IN THE FEDERAL COURT OF AUSTRALIA

VICTORIA DISTRICT REGISTRY

V 72 OF 2000

BETWEEN:

IENG LY
APPLICANT

AND:

MINISTER FOR IMMIGRATION & MULTICULTURAL AFFAIRS
RESPONDENT

JUDGE:

NORTH J

DATE OF ORDER:

24 FEBRUARY 2000

WHERE MADE:

MELBOURNE

THE COURT ORDERS THAT:

1.        The motion, notice of which was filed by the applicant on 23 February 2000, is dismissed.

2.        Costs reserved.

3.        A directions hearing is fixed for 10.15 am on 6 March 2000.

Note:    Settlement and entry of orders is dealt with in Order 36 of the Federal Court Rules.

IN THE FEDERAL COURT OF AUSTRALIA

VICTORIA DISTRICT REGISTRY

V 72 OF 2000

BETWEEN:

IENG LY
APPLICANT

AND:

MINISTER FOR IMMIGRATION & MULTICULTURAL AFFAIRS
RESPONDENT

JUDGE:

NORTH J

DATE:

24 FEBRUARY 2000

PLACE:

MELBOURNE

REASONS FOR JUDGMENT

  1. The applicant is a 32-year-old Cambodian who came to Australia in October 1998. On 27 February 1999 she married an Australian citizen. On 4 May 1999 she applied for a permanent visa as the spouse of an Australian citizen (the spouse visa). This application was refused on 10 February 2000 on the ground that the applicant did not pass the character test as required by s 501 of the Migration Act 1958 (Cth) (the Act). The applicant was then taken into and remains in immigration detention.
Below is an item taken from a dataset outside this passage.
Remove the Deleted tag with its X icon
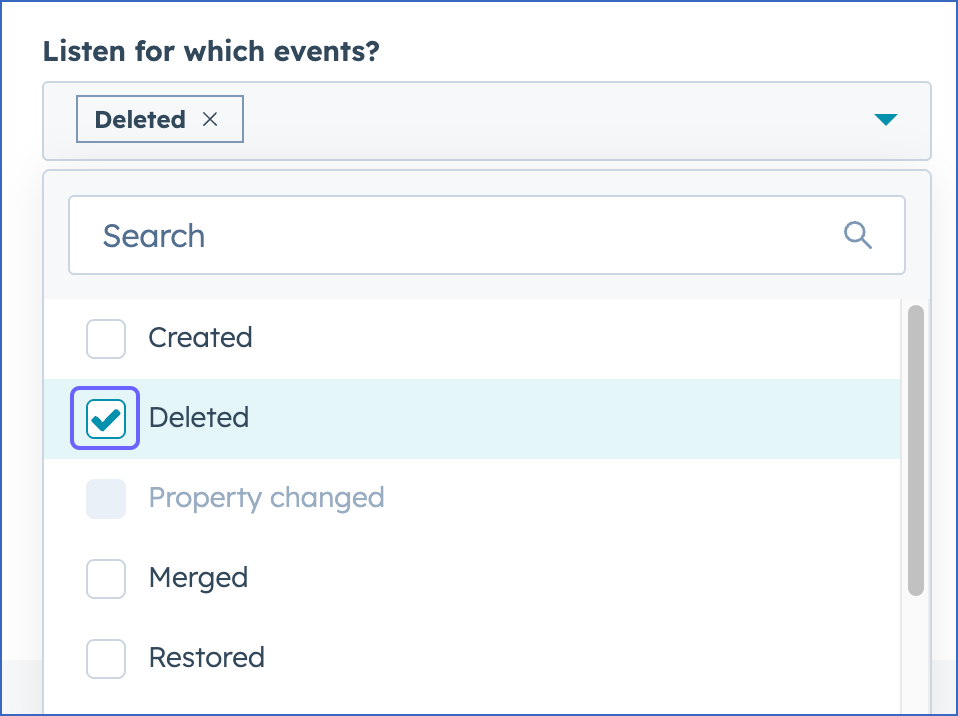Screen dimensions: 958x716 [211, 119]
  2. On 14 February 2000 the applicant applied to the Administrative Appeals Tribunal (the Tribunal), seeking a review of the refusal to grant the spouse visa.  On the same day she lodged an application for a subclass 050 bridging visa under Schedule 2 of the Act and claimed to satisfy the criteria in subclause 050.212.3A which provides:

    "(3A)   An applicant meets the requirements of this subclause if:

    (a)the applicant has made, in Australia, a valid application for a substantive visa of a kind that can be granted if the applicant is in Australia; and

    (b)either:

    (i)the applicant has applied for a merits review of a decision under section 501 of the Act to refuse to grant the visa; or

    (ii)the applicant has applied for judicial review of a decision to refuse to grant the visa and the judicial proceedings (including any proceedings on appeal) have not been completed; or

    (iii)the Minister is satisfied that the applicant will make an application of the kind referred to in subparagraph (i)."

  3. On 16 February 2000 the Minister for Immigration & Multicultural Affairs (the respondent) refused to consider the applicant for a bridging visa on the basis that it was not a valid application for a bridging visa.  On 23 February 2000 the applicant filed an application in this Court for review of the decision of the respondent to refuse to consider the application for a bridging visa.  The applicant filed a notice of motion in that application, seeking interim orders as follows:

    "1.An order that pending the hearing and determination of the application the respondent release the applicant from Immigration Detention.

    2.An order directing the respondent to take such steps as necessary to secure the applicant’s release from Immigration Detention.

    3.A declaration that the applicant is entitled to the grant of a bridging visa pursuant to s75 of the Migration Act 1958.”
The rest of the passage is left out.